The Honorable Arlen Specter: 
Subcommittee on Crime and Drugs: 
Committee on the Judiciary: 
United States Senate: 

Subject: In a Previous Rate-Setting Proceeding for Some Sound 
Recordings, the Standard Addressing the Disruptive Impact on the 
Industries Contributed to a Lower Copyright Royalty Rate, but the 
Effect of Its Proposed Removal Is Unclear: 

Dear Mr. Chairman: 

Every day, thousands of AM/FM radio stations, as well as satellite 
radio, cable radio, and Webcasters, use sound recordings to provide 
music to their listeners. As a form of intellectual property, sound 
recordings are protected by copyright law. The copyright holder (e.g., 
a record company or performer) may use a license to grant third 
parties permission to use sound recordings, in return for compensation 
and compliance with other conditions of the license. Congress 
established a statutory copyright regime, including a statutory 
license, which among other things, avoids the potential problems 
associated with thousands of music service providers seeking licenses 
from many copyright holders. Under this regime, a party may invoke a 
statutory license to allow it to use sound recordings under certain 
conditions and according to specific requirements, in exchange for 
payment of a set royalty amount. 

Since 1976, the Copyright Royalty Tribunal, Copyright Arbitration 
Royalty Panels, and Copyright Royalty Judges have been responsible, 
successively, for recommending or setting rates, terms, and conditions 
for statutory licenses. In the Copyright Act of 1976, Congress 
established the Copyright Royalty Tribunal.[Footnote 1] The Copyright 
Royalty Tribunal operated until 1993, when Congress abolished it and 
authorized the Librarian of Congress, upon the recommendation of the 
Register of Copyrights, to appoint and convene Copyright Arbitration 
Royalty Panels.[Footnote 2] The Copyright Arbitration Royalty Panel 
system consisted of ad hoc arbitration panels; each Copyright 
Arbitration Royalty Panel was selected for a particular proceeding. 
Finally, in the Copyright Royalty and Distribution Reform Act of 2004, 
Congress replaced the Copyright Arbitration Royalty Panel system with 
the Copyright Royalty Judges.[Footnote 3] The three Copyright Royalty 
Judges are housed in the Copyright Royalty Board, an establishment 
created within the Library of Congress. The Copyright Royalty Judges 
are now responsible for establishing and adjusting the rates and terms 
of statutory licenses, among other things. 
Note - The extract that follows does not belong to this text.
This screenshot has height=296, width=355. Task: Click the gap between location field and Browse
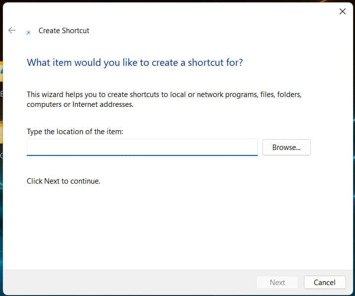(260, 147)
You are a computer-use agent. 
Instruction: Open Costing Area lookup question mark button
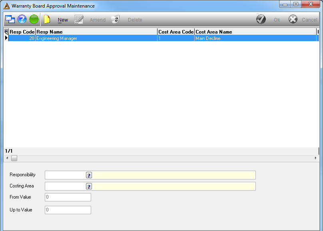click(89, 187)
When establishing or adjusting royalty rates for statutory licenses, 
the Copyright Royalty Judges gather evidence and hear relevant 
testimony, and consider standards codified in law. The judges may 
consult the Register of Copyrights, whose timely decision on questions 
of copyright law is binding on the judges. The Copyright Royalty 
Judges establish or adjust royalty rates for statutory licenses using 
one of two standards: 

* Willing buyer-willing seller.[Footnote 4] Under this standard, the 
Copyright Royalty Judges establish rates that most clearly represent 
the fees that would have been negotiated in the marketplace. The 
Copyright Royalty Judges base their decision on economic, competitive, 
and programming information presented by the parties. In establishing 
such rates and terms, the Copyright Royalty Judges may also consider 
the rates and terms from voluntary license agreements. 

* Section 801(b)(1). Under the standards established in 17 U.S.C. § 
801(b)(1), the Copyright Royalty Judges adjust rates and terms of 
royalty payments to achieve reasonable rates in accord with the 
following objectives: (A) to maximize the availability of creative 
works to the public; (B) to afford the copyright owner a fair return 
for his or her creative work and the copyright user a fair income 
under existing economic conditions; (C) to reflect the relative roles 
of the copyright owner and the copyright user in the product made 
available to the public with respect to relative creative 
contribution, technological contribution, capital investment, cost, 
risk, and contribution to the opening of new markets for creative 
expression and media for their communication; and (D) to minimize any 
disruptive impact on the structure of the industries involved and on 
generally prevailing industry practices. 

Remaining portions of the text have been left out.